→ **Directions for this task**: Find every line in the records that holds the string "computer". Copy each one.

→ **Records shown**:
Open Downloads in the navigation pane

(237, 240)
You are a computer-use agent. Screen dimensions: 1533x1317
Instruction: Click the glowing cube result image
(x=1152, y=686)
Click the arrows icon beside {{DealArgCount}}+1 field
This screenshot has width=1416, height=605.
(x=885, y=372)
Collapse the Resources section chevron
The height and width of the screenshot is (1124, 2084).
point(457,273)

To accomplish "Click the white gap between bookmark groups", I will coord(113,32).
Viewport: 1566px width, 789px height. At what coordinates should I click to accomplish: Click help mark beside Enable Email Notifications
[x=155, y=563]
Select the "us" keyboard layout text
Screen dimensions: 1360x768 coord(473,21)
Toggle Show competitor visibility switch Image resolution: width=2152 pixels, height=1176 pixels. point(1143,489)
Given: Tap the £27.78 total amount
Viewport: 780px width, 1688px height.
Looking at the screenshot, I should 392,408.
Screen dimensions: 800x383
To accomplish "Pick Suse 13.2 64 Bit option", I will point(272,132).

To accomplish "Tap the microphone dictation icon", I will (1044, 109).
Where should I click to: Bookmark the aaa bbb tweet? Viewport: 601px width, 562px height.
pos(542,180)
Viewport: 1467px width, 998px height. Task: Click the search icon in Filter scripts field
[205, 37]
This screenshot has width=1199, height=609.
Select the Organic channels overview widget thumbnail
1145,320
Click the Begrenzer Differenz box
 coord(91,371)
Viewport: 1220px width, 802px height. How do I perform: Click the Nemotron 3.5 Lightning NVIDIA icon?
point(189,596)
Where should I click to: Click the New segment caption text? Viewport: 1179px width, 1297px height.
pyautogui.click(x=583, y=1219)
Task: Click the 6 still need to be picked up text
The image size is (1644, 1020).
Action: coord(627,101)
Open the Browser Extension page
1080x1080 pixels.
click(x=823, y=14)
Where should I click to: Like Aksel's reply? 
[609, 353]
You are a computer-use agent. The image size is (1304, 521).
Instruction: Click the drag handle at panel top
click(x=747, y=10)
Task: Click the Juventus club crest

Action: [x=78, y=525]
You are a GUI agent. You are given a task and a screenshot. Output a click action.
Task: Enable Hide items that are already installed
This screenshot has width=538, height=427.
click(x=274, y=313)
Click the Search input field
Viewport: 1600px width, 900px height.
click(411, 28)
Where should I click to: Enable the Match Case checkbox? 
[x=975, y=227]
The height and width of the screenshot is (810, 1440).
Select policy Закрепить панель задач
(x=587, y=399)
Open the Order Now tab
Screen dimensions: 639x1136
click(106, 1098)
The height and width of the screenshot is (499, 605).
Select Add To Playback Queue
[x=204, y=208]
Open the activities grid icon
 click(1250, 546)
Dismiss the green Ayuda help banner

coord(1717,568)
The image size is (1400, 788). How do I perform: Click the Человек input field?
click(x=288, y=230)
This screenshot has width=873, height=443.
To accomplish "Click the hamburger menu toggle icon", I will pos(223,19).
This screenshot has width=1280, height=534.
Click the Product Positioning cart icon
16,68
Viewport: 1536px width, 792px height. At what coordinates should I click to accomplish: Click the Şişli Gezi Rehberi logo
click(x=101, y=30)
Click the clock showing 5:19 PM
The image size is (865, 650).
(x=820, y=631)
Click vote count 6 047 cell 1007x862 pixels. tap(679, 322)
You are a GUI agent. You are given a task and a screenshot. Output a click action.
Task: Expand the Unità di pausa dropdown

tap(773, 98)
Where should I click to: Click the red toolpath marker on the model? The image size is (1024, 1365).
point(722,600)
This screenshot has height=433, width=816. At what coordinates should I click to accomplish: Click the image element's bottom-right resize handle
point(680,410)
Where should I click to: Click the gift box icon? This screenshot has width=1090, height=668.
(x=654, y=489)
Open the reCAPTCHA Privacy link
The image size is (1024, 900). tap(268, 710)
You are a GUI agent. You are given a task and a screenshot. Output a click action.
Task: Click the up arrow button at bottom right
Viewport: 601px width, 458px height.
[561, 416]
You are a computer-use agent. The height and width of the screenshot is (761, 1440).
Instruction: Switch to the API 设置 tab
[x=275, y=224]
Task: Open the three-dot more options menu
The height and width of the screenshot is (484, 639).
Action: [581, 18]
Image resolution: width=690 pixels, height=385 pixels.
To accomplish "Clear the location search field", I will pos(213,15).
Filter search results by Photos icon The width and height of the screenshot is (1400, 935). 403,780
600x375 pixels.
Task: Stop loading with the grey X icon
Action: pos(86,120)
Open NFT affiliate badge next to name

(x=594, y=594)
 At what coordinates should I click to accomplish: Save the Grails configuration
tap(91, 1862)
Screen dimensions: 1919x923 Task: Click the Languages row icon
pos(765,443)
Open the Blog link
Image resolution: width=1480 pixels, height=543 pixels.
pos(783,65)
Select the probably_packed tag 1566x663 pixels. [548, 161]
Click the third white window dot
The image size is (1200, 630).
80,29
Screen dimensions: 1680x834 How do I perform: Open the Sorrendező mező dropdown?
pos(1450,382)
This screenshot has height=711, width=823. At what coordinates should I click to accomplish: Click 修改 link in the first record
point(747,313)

→ **Exercise output**:
You are a computer-use agent. Screen dimensions: 1533x1317
You are a computer-use agent. The image size is (1304, 521).
You are a computer-use agent. The height and width of the screenshot is (761, 1440).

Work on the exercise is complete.